I think that this is really interesting. I'm sure it's all just coincidence, but I'm finding it equally hard to accept that Michael's dead. It happened too quickly, and so near to the shows :( no, i just can't get my head round it!
 
Yeah I know. It's the first time I actually felt like posting something since all this has come about.

Something interesting to note that friend brought up is that in moment, it's typed so that the word Omen stands out in it and
"An omen (also called portent or presage) is a phenomenon that is believed to foretell the future[citation needed], often signifying the advent of change. Omens may be considered "good" or "bad", but the term is more often used in a foreboding sense, as with the word "ominous"." from Wikipedia helps explain that a bit too.

also intersting what Friend points out in a post is "SHOUT:
Masses of minds are shrouded, clouded visions
Deceptions and indecision, no faith or religion, how we're living.
The clock is ticking, the end is coming, there'll be no warning,
But will we live to see the dawn. "

isn't this just how it was. There was no warning. The end had come, the clock (time) was ticking till the end. Now there is hope in the last line. Will we live to see the dawn. Which means a dawn is coming, which is good.
 
well he can refer the dawn as heaven?.. that he finnaly gets the rest from the papz and all those rumors? (just thinking away here)
 
Very true, that could be. Nice thought Eterna, thank you. (eternity?)
 
Yes thats the thought with it :) I still can't believe it either... thinking its all a escape or such isnt such a bad thought but it not realistic i think...
www.eterna-music.com (plz go and listen if you want to get your thought away for a sec)gonna make a dedication song for mj soon when i have the strength..
 
Thank you for that Eterna.

I am allowing myself this fantasy at least.. that maybe he is still alive somewhere and able to live his life freely with his children. I'll come back to reality sometime but not yet. The dream is just too beautiful.

Also, this helps me to have something to think about or try to make sense of because MJ's death doesn't make sense to me unless it's the death of the entertainer, and the man gets to live.

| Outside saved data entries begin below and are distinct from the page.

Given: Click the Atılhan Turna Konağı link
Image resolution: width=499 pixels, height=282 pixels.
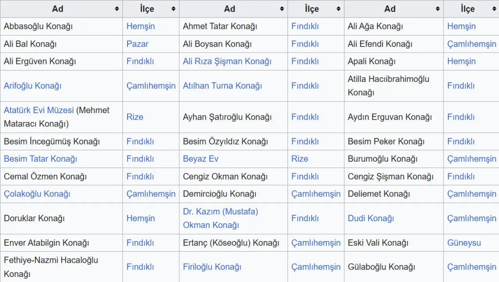Looking at the screenshot, I should pyautogui.click(x=222, y=86).
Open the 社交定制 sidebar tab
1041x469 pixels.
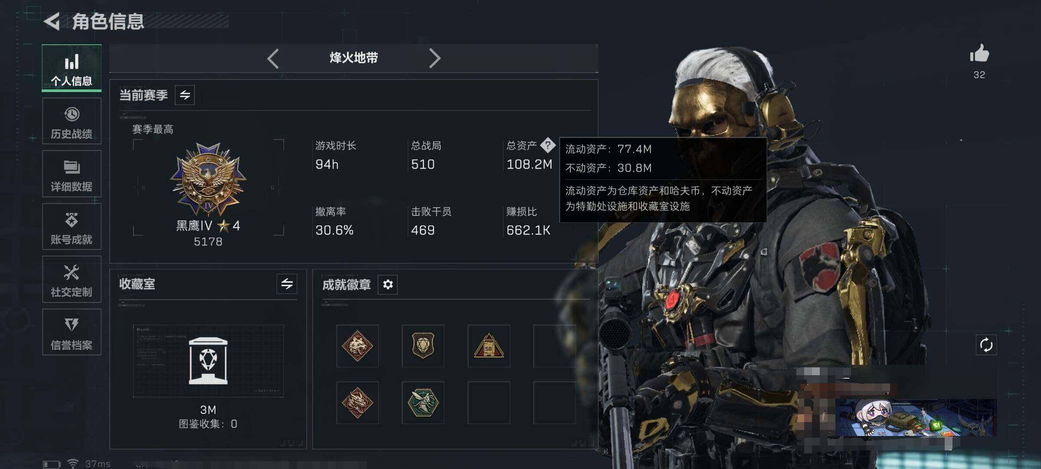[72, 279]
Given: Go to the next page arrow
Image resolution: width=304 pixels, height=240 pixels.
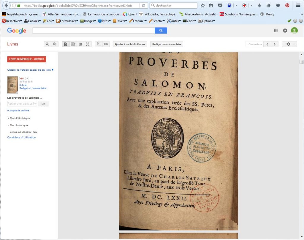Looking at the screenshot, I should pos(275,44).
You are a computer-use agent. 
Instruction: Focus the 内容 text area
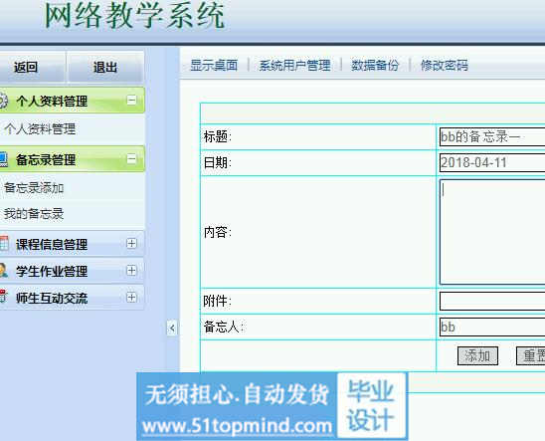click(x=492, y=232)
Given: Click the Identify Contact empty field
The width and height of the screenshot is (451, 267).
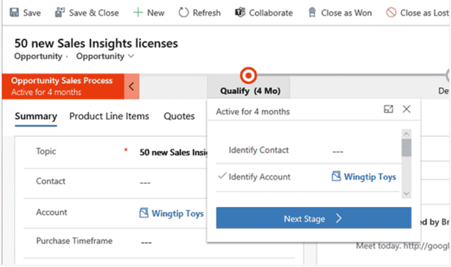Looking at the screenshot, I should tap(365, 151).
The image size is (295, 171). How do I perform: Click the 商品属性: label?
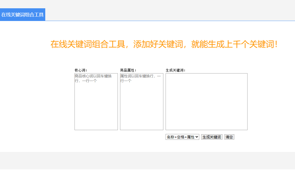coord(128,70)

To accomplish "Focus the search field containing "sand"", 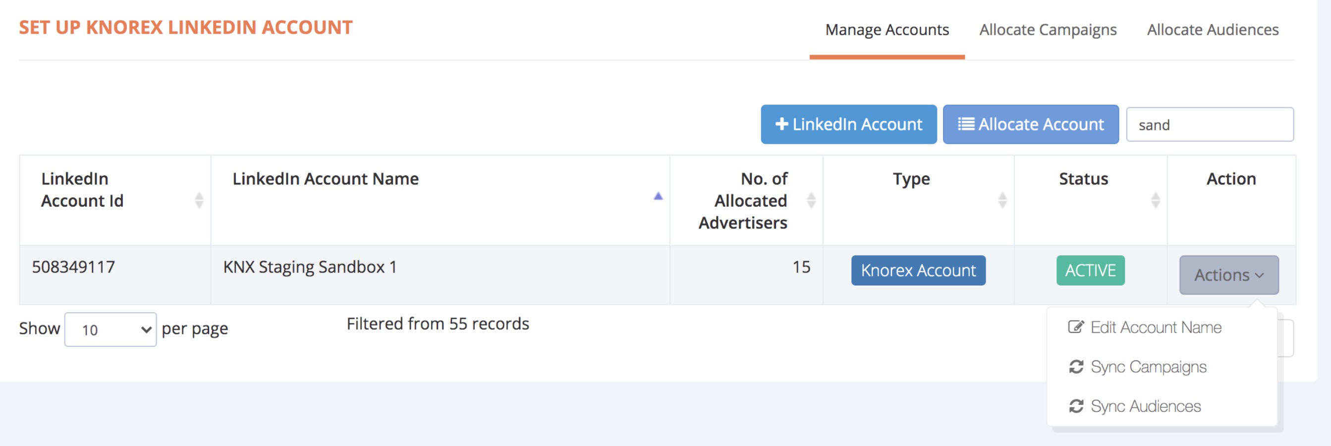I will [1209, 125].
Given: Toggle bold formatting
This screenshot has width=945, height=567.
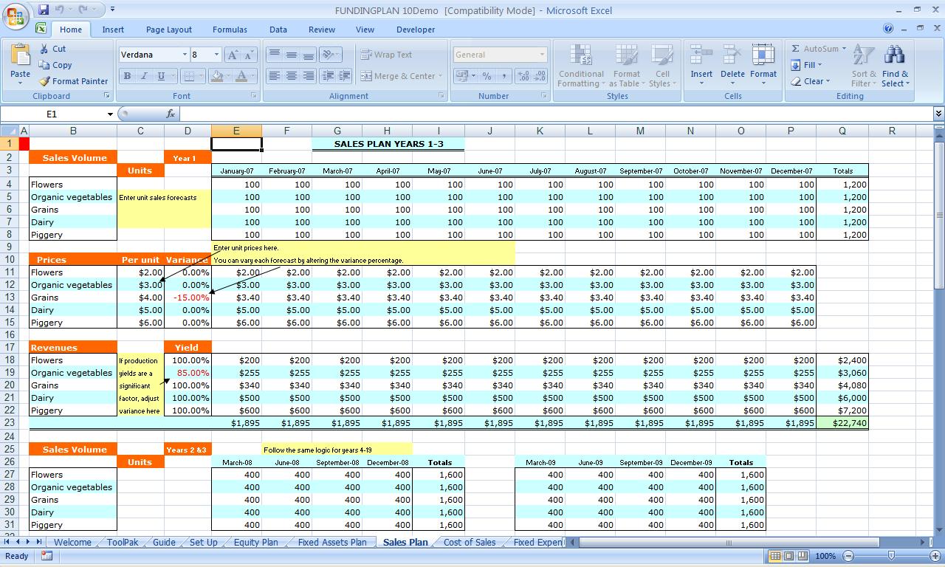Looking at the screenshot, I should (127, 76).
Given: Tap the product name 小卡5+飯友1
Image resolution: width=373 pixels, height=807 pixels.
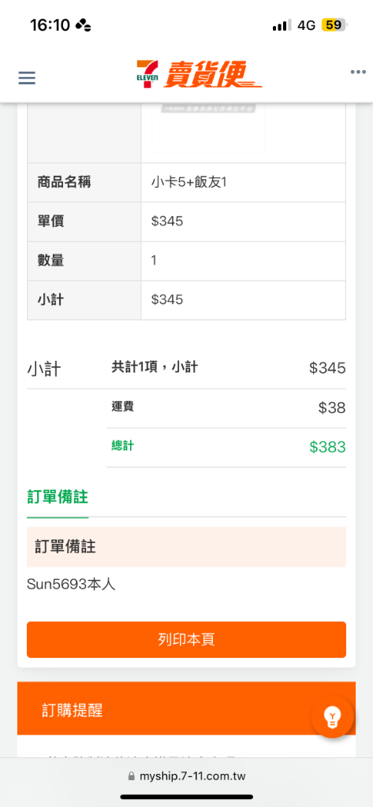Looking at the screenshot, I should [189, 182].
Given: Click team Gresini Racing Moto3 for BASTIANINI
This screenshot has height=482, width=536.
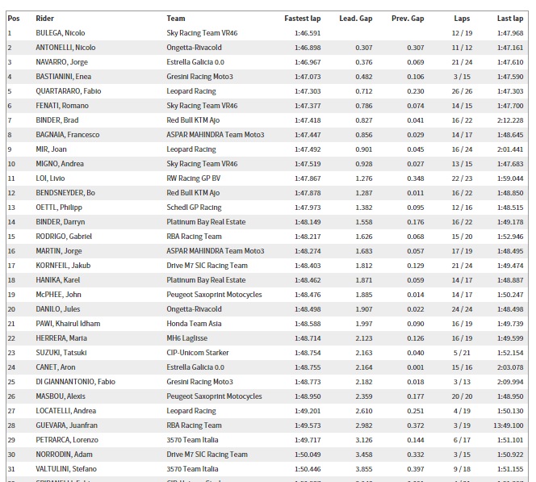Looking at the screenshot, I should pos(199,77).
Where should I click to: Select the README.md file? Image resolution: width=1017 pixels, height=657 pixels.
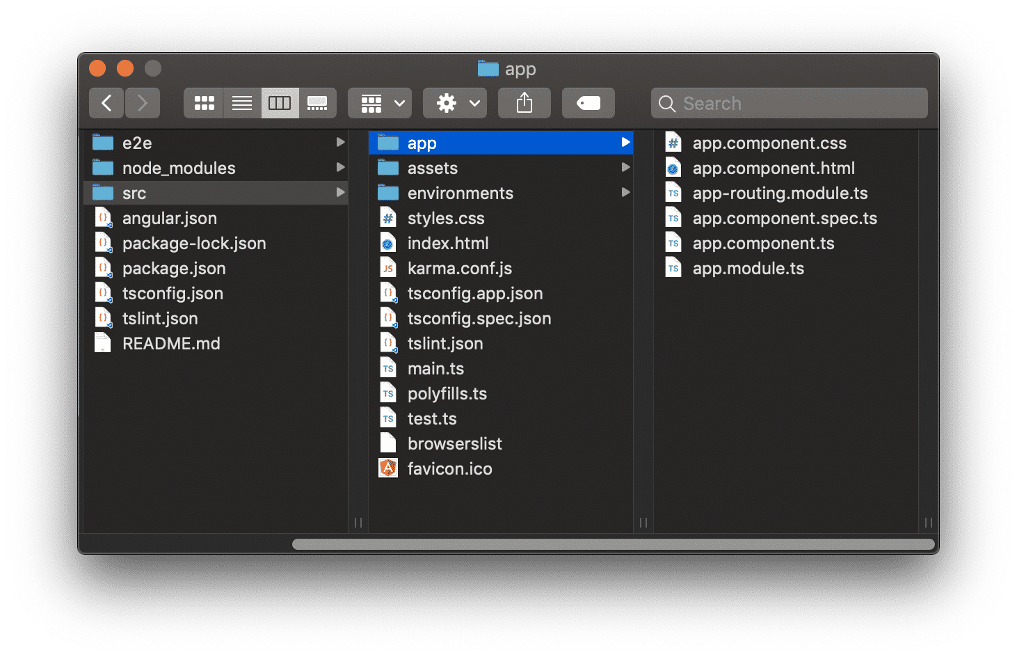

That would make perfect sense to me.......even if it may be delusional. For now.. it just feels too early to even mourn. It feels like it's not true or real. I can't accept it..... at least not yet.
 
tbh honest i have contemplated on whether or not his death was faked, but its seems so unlikely :(
 
I love his acting in Poetic Justice but I haven't actually listened to much of his music. I'd like to though and should.

I was more caught up by the thread I had posted and the coincidences in it. So as much as I would love for him to have faked his death (which I suppose could be possible, though yes) it is unlikely. It would be so perfect for him if he could have done that though. I know it would be terrible in many people's eyes. Especially all the fans and others who've taken this so hard, but if it would have given him a normal life out of the spotlight with his children, I would love it much more than this. I want it to be true. It's not a disrespect thing, I hope no one sees it as that. I've always wanted some way for him to live a private and FREE life and there's no way he could do that without doing something as drastic as that. I just wish that he could have done it, regardless of what people think. I'd want him alive even if it meant no more songs or photos or not seeing him in concert (I had front row tickets) anything from him if he got to live a life that he seemed to wish for.
 
Thanks for posting this... Something to take us off our grief momentarily.

Now why some letters are in CAPITALS? lol
 
i remember this thread... hmm... interesting take ape. i'll take a healthy helping of false hope. ty :flowers:
 
I felt a strange energy reading both this and the archived thread...A very prophetic vision or an extreme coincidence?.....I don't think my heart can take this...just when I thought the tears had stopped.......
 
Thank you for that Eterna.

I am allowing myself this fantasy at least.. that maybe he is still alive somewhere and able to live his life freely with his children. I'll come back to reality sometime but not yet. The dream is just too beautiful.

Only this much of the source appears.